When I started to write this follow-up post I had not thought about the idea of acquiring more shares in K14 (this is the reason I postponed the post). However, I have come to realize that K14 has morphed into a very attractive special situation case. I have therefor increased my position in K14 under the special situations heading, not as an increased checklist net-net investment. As a result I therefor extend my earlier three options decision framework for closing the K14 position to include a fourth option. What I present below is options 4 – the special situations case for K14.

To start, I don’t believe it’s a coincidence that the cash tender offer at 0,40 SGD was announced last Friday. This belief is mainly related to the fact that the earlier mentioned appeal takes place March 6 and 7 and 2017 and that this will most likely, due to the EY report, result in favor of the petitioner (i.e the Pope entities). Also, as pointed out earlier there is still no announcement regarding the valuation at which the petitioners holding is to be redeemed at. This will most likely be announced in the connection of the appeal outcome.

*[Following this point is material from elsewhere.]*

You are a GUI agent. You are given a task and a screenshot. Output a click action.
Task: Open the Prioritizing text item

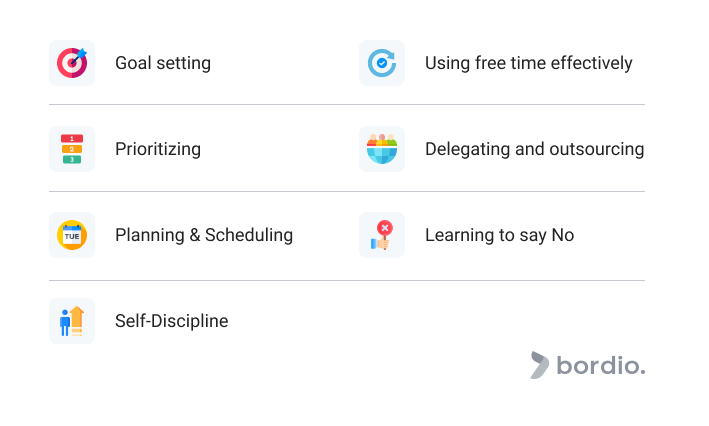click(x=158, y=149)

I would argue that the price the petitioner will be offered is well above 0,40 SGD. I would also argue that the minimum price is around 0,67 SGD since this represent the equity per share as of 31 December 2016 for K14. It might even be higher as a result of the company being profitable and debt free but also that the valuation will probably take into account loss of earnings as a result of the misconduct by the defendants.

Furthermore, one should note and be aware of that the defendants are charged under section 111. This translates into what is know as a “Class Remedy” for all shareholders. In plain English, the redemption of shares at a value jet unknown, but probably at the minimum of 0,67 SGD, is in theory not only applicable to the Pope entities and the shareholders that signed the 7 April 2016 form but in fact all minority shareholders. However, it is a bit unclear to me if the class remedy also holds true for investors that has become shareholders after the legal process started back in 2011 or not. What confuses me, as I’m not legal expert, are these two quotes that can be found in the supreme court judgment earlier referred to:

Statement from the court: “However, as I have already found above, the Petitioner is not entitled to seek relief in respect of shares in the Company purchased after the presentation of the Petition on August 3, 2011.” (p.85)

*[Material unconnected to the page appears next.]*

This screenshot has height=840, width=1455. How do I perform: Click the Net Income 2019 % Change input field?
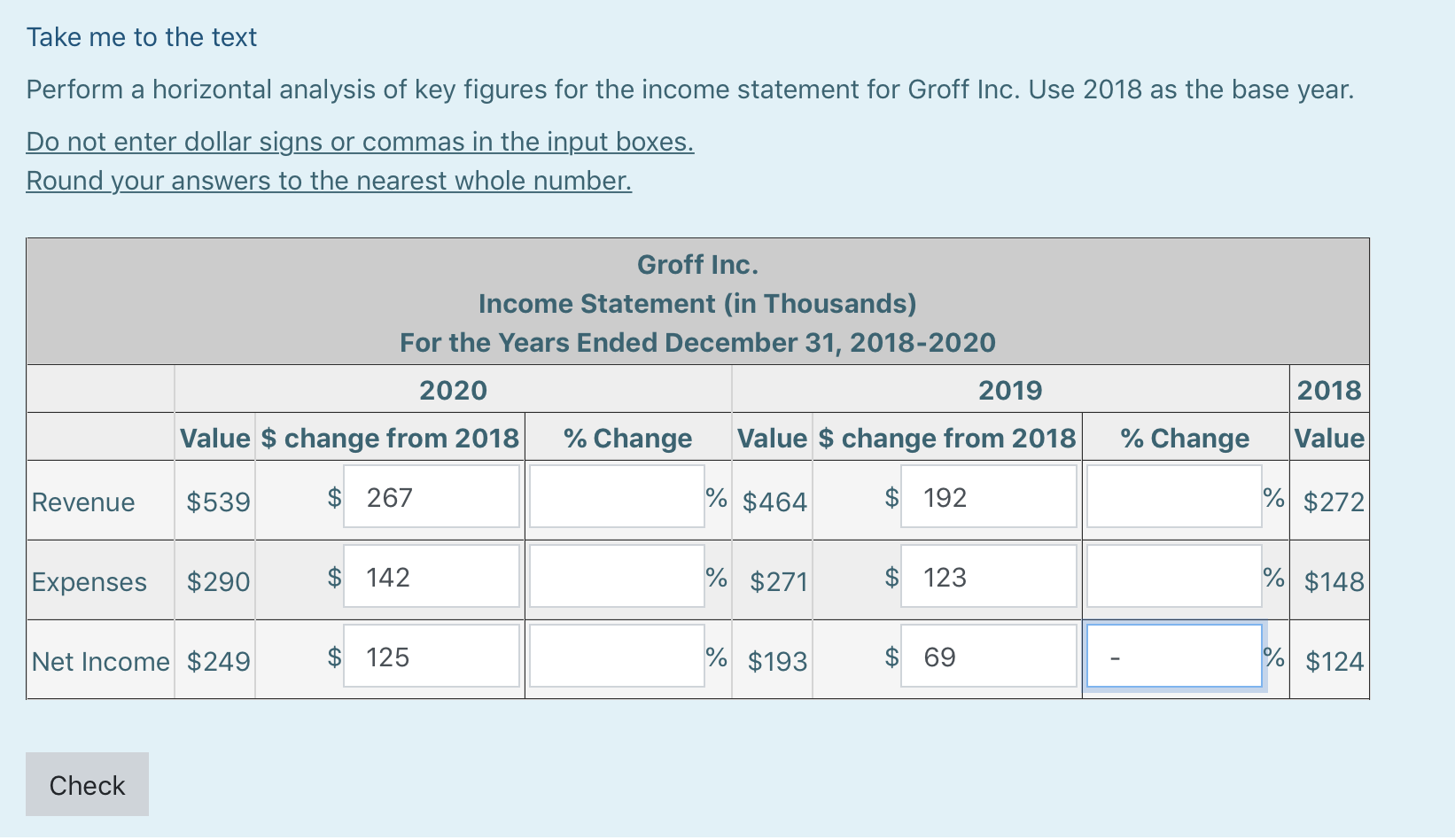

Statement from the respondents lawyer: “Mr Wong SC did not dispute the argument that section 111 is fundamentally a class remedy. In principle it seems to me that all minority shareholders must have a right to be heard at the relief stage of the present Petition.” (p.85)

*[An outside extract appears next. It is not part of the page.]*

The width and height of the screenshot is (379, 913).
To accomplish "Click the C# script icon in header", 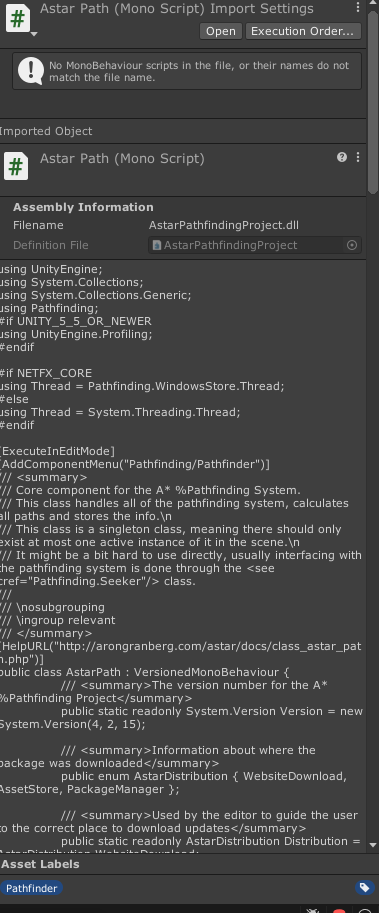I will click(17, 18).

However, lets say that the first quote is true and that is how the court is going to decided upon which shares get redeemed at the not jet disclosed valuation level. In that case, I would argue that this in fact doesn’t really matter for how the whole situation is going to play out for other minority shareholders like myself. I would argue that the 0,40 SGD is to much of an low ball offer to get minority shareholder exited and that the sneaky attempt by management to fool minority investors in order to attain the +90 % position needed to take the K14 private is not going to succeed, as discussed before. In other words, we may very well see an increased cash tender offer or an buyout offer at the same price as the redemption of shares for the Pope entities even though we might not legally be entitled to it. This in order for the parent company to succeed in acquiring the shares needed to delist the company and take it private, all according to its stated intentions.

Even if i’m drastically mistaken or wrong in my above probability guesstimates, reasoning and argumentation this is still an very favorable special situations bet. Reson being that at the current price of 0,415 SGD there is an estimated minimum upside of 61 % (0,67 SGD) at the same time as the downside is limited to -3,8 % (i.e. the 0,40 SGD price at which I can cash tender my shares). I think Mohnish Pabrai would would let me use the phrase “heads I win tails I don’t lose much” without to much complaints in this case.


Disclosure: The author is long SGX:K14 when this analysis is published. Also note that SGX:K14 is a micro-cap stock (173 M$ in market capitalization). The trading is illiquid.